=== THE EXERCISE ===
Write out the records from the line containing "Task: Toggle AI Engineer Onshore location" through the line containing "The width and height of the screenshot is (1022, 549).", both ends included, and reproduce them word for word, omitting the pictures.

=== EXTRACTED INFORMATION ===
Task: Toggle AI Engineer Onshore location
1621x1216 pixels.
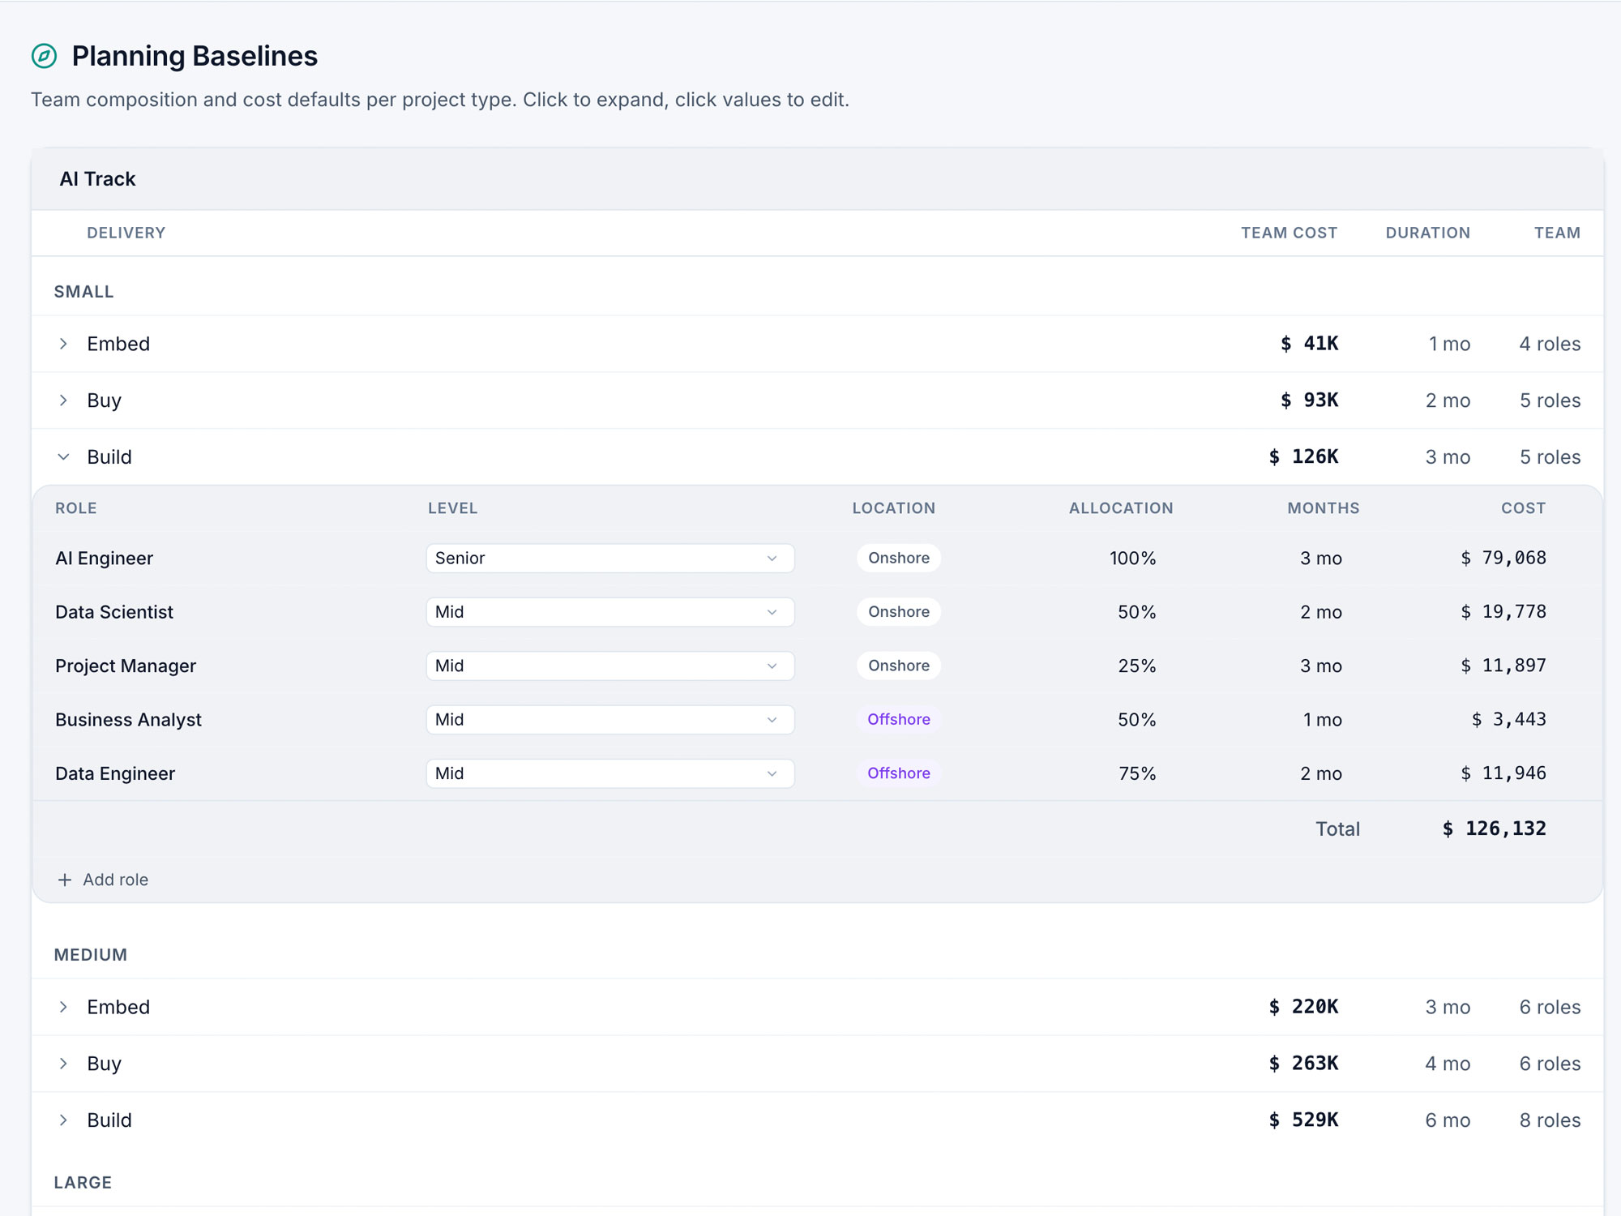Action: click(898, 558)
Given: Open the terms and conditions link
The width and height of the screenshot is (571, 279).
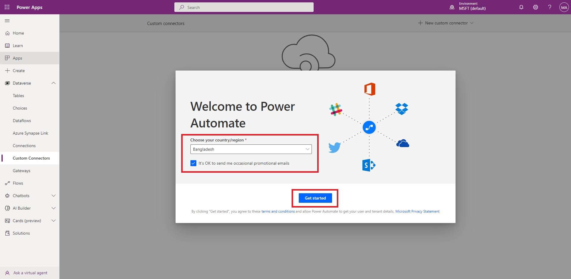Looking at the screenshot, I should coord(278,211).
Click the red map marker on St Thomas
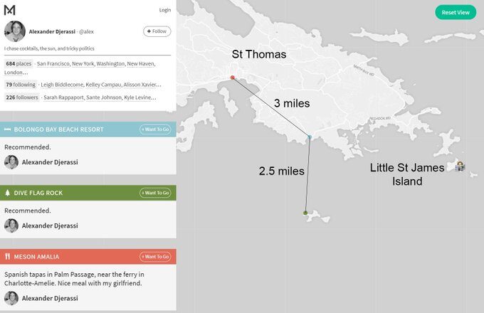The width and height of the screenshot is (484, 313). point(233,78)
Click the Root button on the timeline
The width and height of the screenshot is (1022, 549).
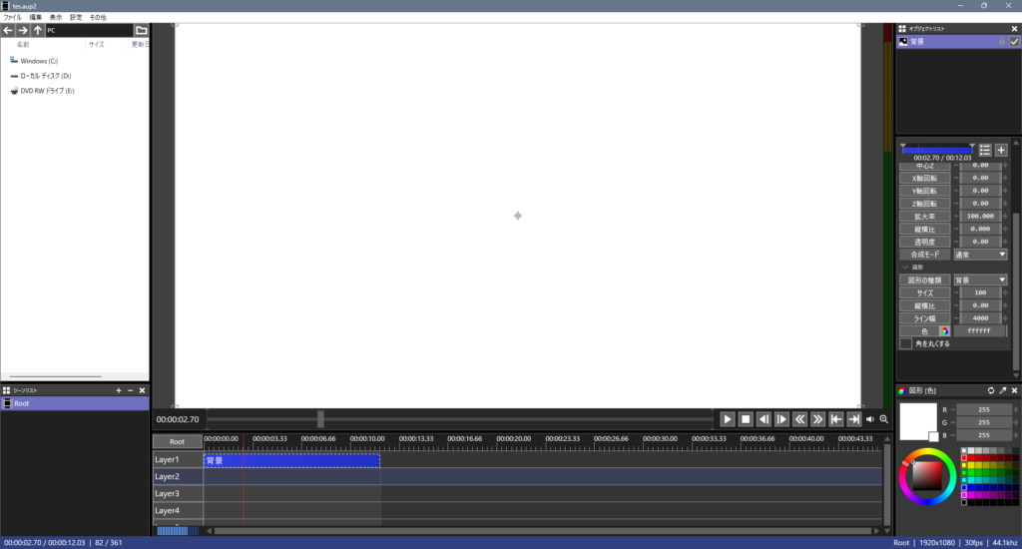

* * *

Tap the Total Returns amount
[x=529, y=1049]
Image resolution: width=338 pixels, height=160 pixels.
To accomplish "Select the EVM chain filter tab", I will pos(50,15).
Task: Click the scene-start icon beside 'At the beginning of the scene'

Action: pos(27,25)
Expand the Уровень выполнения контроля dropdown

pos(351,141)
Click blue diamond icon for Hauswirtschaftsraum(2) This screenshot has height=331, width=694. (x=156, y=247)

---

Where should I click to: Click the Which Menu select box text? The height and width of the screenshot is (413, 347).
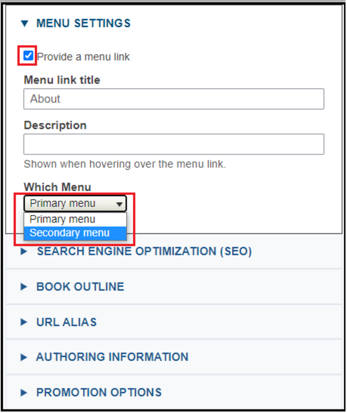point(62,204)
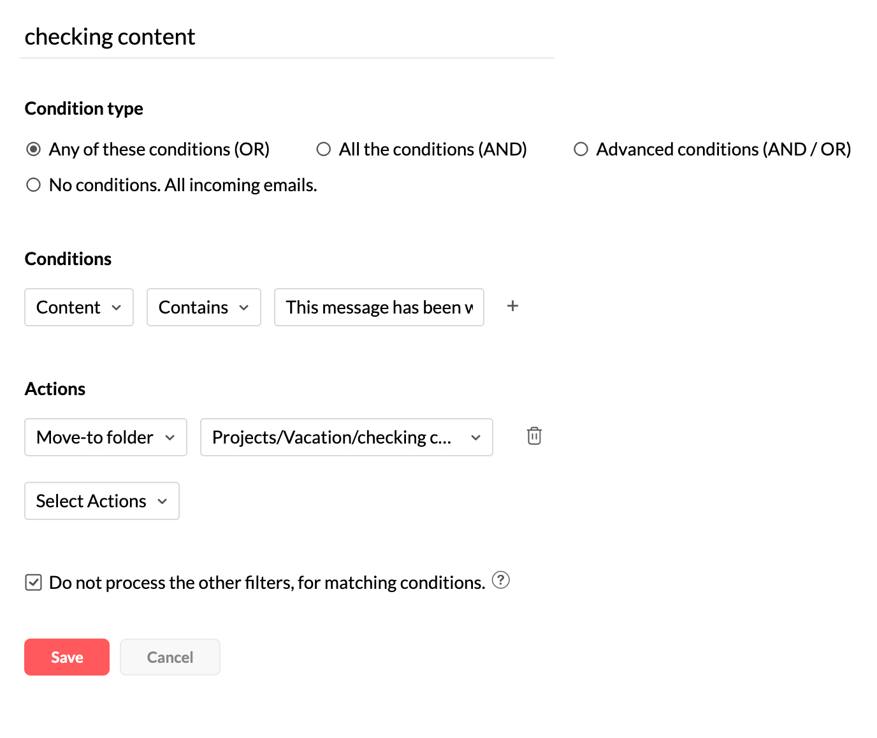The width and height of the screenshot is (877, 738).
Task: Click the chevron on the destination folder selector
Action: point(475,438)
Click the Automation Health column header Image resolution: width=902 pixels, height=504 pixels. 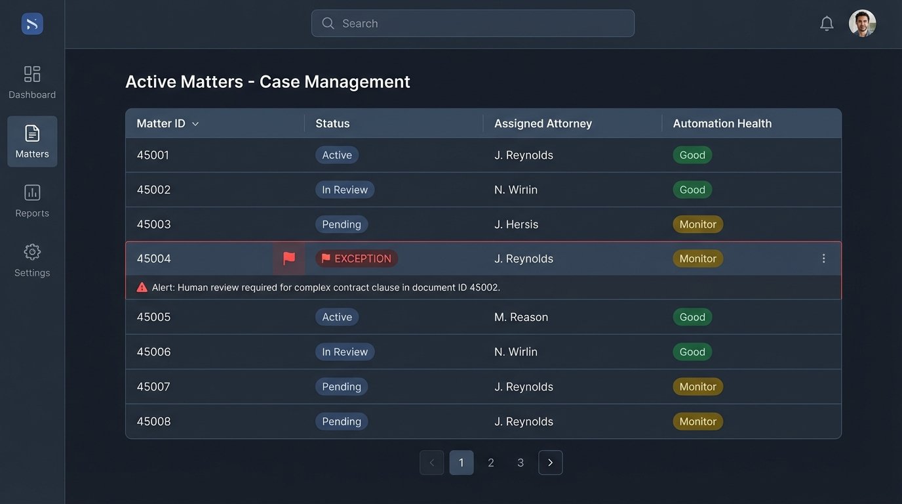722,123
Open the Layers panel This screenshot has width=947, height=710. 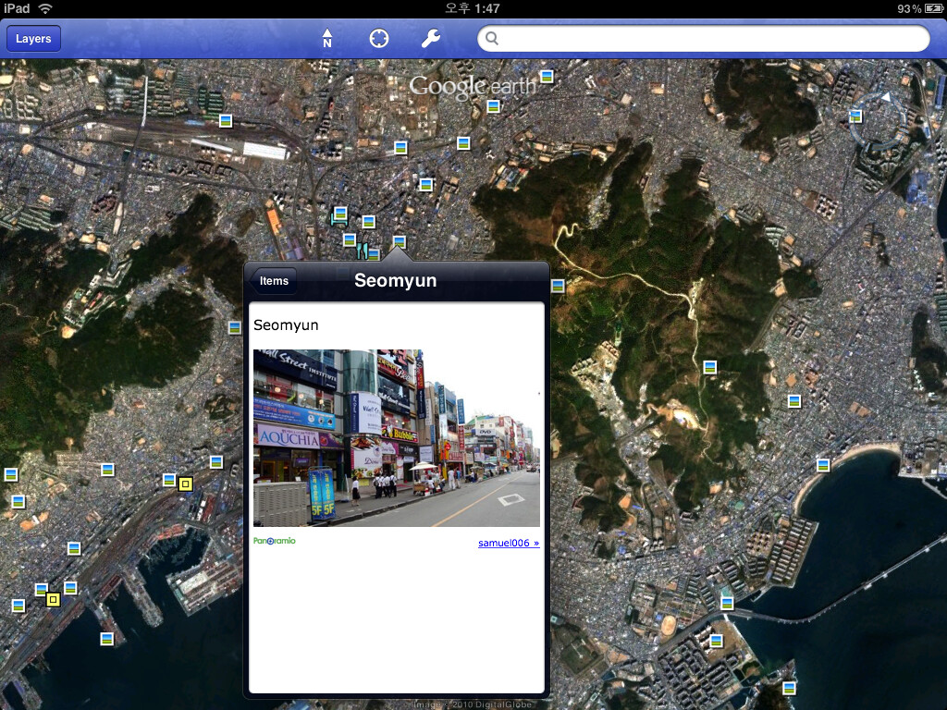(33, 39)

=== RESULT OF THE TASK ===
Task: Toggle AI Engineer Onshore location
1621x1216 pixels.
Action: click(898, 558)
Given: Open the terms and conditions link
The width and height of the screenshot is (571, 279).
Looking at the screenshot, I should coord(278,211).
Click the red map marker on St Thomas
The width and height of the screenshot is (484, 313). point(233,78)
Click the Root button on the timeline
The width and height of the screenshot is (1022, 549).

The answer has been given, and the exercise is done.